Output exactly what appears from the line containing "This screenshot has height=286, width=577." to the end of the data below, and nothing more.

(Records from a data source)
-*-

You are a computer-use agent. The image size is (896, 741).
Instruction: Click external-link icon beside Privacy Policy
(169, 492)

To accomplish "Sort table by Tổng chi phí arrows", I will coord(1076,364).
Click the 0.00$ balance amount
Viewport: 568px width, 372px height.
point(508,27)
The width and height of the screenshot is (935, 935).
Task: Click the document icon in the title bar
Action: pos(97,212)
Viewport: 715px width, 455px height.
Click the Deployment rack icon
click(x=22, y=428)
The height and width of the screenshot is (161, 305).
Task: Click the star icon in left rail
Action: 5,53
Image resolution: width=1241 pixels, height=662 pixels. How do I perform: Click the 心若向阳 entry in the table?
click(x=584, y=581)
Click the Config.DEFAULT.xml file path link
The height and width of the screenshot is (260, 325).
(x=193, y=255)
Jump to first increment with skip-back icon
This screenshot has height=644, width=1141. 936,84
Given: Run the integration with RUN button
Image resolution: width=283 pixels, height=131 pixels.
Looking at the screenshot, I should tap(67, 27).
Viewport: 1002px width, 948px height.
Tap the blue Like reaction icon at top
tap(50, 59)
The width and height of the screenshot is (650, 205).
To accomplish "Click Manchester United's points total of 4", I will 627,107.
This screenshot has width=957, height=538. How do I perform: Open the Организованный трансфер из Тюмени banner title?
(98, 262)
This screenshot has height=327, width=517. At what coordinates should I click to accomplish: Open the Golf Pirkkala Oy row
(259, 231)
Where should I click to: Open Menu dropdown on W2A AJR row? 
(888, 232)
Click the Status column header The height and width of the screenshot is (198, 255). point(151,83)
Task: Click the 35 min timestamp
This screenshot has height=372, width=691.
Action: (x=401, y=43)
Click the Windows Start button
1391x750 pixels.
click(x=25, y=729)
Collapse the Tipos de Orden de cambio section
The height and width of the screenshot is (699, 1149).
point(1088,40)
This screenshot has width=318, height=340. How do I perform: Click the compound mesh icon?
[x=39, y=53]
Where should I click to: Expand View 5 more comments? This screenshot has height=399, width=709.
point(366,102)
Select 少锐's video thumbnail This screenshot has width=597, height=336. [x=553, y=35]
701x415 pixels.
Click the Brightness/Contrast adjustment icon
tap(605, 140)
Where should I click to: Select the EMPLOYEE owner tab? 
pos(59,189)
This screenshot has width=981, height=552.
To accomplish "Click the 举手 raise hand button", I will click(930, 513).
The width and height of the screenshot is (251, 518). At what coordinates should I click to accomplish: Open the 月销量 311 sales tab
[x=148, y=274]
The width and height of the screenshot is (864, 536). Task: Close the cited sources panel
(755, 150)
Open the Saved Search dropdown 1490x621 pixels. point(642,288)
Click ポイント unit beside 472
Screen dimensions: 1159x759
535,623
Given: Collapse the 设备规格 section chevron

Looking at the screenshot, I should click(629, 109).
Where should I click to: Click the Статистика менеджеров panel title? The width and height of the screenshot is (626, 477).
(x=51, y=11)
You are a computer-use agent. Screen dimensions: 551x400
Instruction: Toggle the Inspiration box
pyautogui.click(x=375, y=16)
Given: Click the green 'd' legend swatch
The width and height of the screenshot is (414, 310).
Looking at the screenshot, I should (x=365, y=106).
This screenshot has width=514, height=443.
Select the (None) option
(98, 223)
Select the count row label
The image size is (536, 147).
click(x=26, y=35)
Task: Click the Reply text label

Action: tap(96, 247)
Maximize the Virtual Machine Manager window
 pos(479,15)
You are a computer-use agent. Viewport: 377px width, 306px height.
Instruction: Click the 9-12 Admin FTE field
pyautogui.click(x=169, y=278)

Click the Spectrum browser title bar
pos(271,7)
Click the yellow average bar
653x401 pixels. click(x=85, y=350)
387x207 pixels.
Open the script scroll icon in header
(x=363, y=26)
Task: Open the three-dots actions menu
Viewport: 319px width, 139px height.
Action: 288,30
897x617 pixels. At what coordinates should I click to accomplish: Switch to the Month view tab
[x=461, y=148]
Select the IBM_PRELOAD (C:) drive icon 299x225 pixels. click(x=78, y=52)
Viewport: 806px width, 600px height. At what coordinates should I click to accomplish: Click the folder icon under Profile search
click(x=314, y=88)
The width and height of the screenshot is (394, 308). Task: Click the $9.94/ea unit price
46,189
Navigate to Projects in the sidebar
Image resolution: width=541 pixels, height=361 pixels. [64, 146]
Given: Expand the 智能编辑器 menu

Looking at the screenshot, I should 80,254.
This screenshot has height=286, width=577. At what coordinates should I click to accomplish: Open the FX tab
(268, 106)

-*-

(FINISHED TASK)
This screenshot has height=286, width=577. At what coordinates should I click to accomplish: Open the FX tab
(268, 106)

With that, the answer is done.